Tuesday May 19, 2009 from 12.00 to 13.00
'Homeostatic proliferation of memory type CD8+ T cells as a barrier to tolerance induction in a clinical protocol of liver transplantation'
Background : Peritransplant T cell depletion was suggested to favour tolerance induction in solid organ transplantation. In a pilot trial in liver transplantation (LT), we performed a set of assays for the monitoring of patients included in protocols aiming the minimisation of immunosuppression to induce graft tolerance.
Methods : Peripheral blood was obtained from 16 patients received immunodepleting regimen followed by IS withdrawal at preTx, 2, 4, 6 and 12 months postTx. In these patients, we characterized the phenotype of circulating lymphocytes, we monitored interleukin (IL)-7 serum levels, interferon (IFN)- g and IL-17 mRNA accumulation in mixed leucocyte reaction (MLR) and intra-graft IFN-g mRNA and IL-17 expression by qPCR and immunohistochemistry respectively.

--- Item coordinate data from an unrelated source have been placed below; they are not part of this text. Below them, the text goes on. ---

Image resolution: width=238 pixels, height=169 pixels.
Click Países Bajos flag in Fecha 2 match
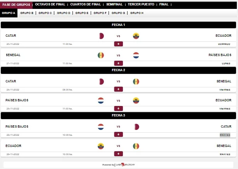pos(101,101)
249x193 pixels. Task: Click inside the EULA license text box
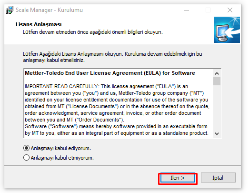pyautogui.click(x=119, y=103)
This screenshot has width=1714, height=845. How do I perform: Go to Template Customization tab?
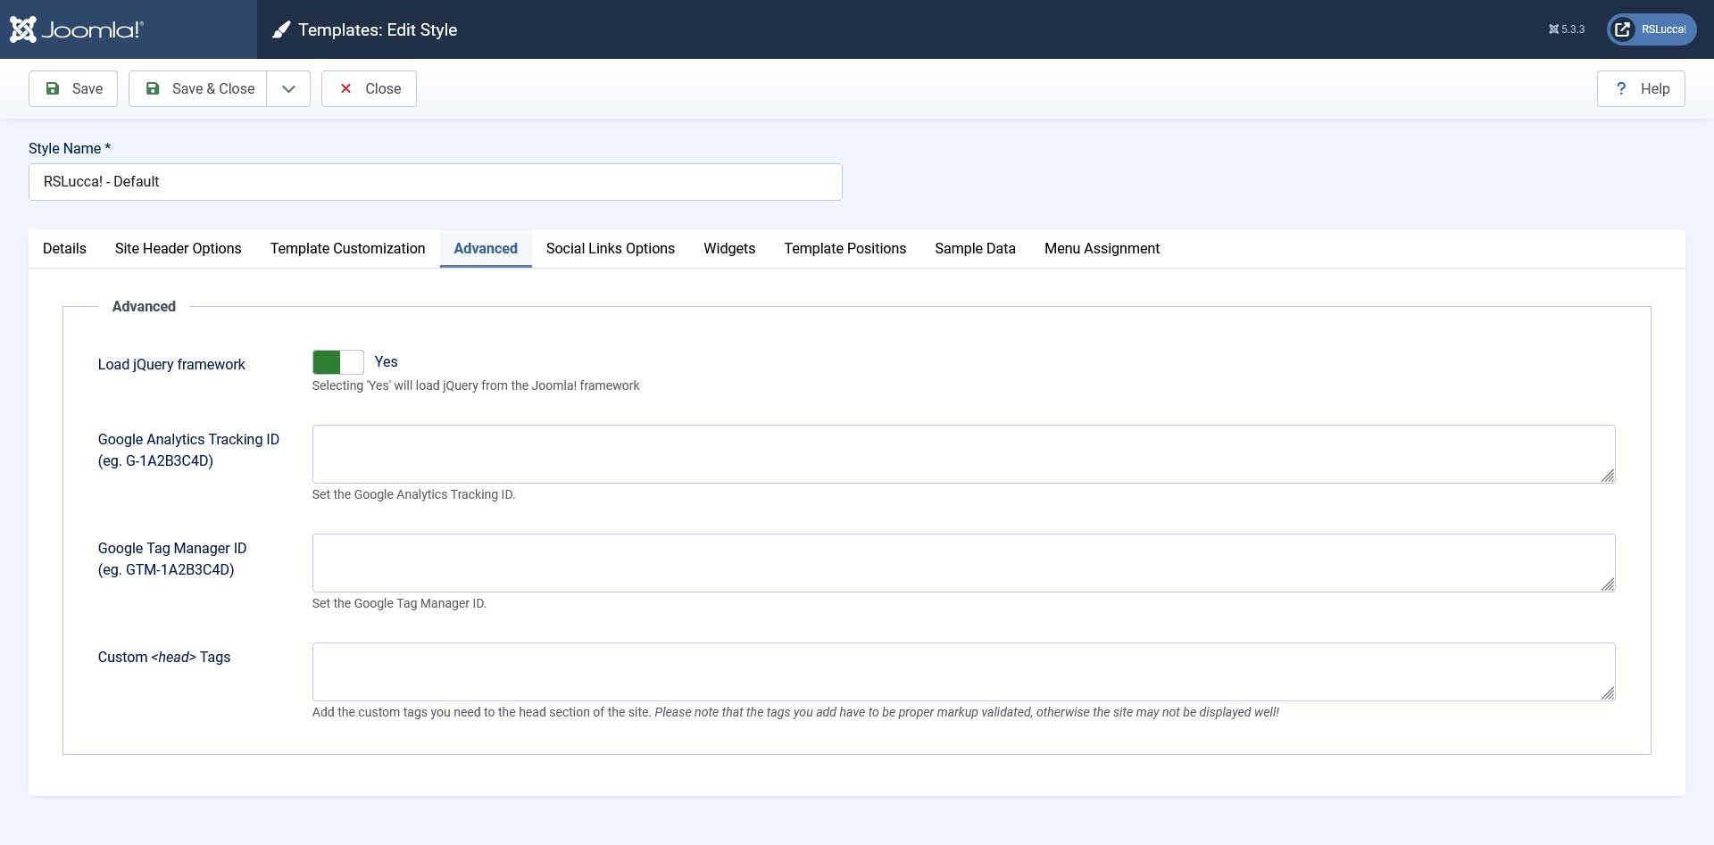pyautogui.click(x=347, y=249)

Results : Ten patients were included. In all cases, ATG therapy induced a profound early CD4+ and CD8+ T cells depletion. CD4+ T cells remained low for more than 12 months, but, in contrast, CD8+ T cells, mostly of memory phenotype (TEMRA, CCR7-CD45RA+), recovered from month 2, reaching levels above pretransplant counts at month 6. After ATG administration, increased IL-7 serum levels were measured, peaking at day 25 and remaining elevated until day 300. In the first 3 patients, attempts of IS discontinuation at days 140, 206 and 124 was followed by reversible acute rejection (AR), 140, 40 and 39 after IS withdrawal. At the time of AR, significant levels of IFN- g and IL-17 mRNA were measured in MLR between recipient T-cells and donor spleen cells. Consistently, high levels of IFN- g mRNA and IL-17 were measured within rejecting liver grafts.
Conclusions : Lymphopenia-induced IL-7 production following ATG induction might lead to homeostatic proliferation of memory-type CD8+ T-cells, potentially responsible for AR after IS withdrawal through IFN- g and IL-17 secretion.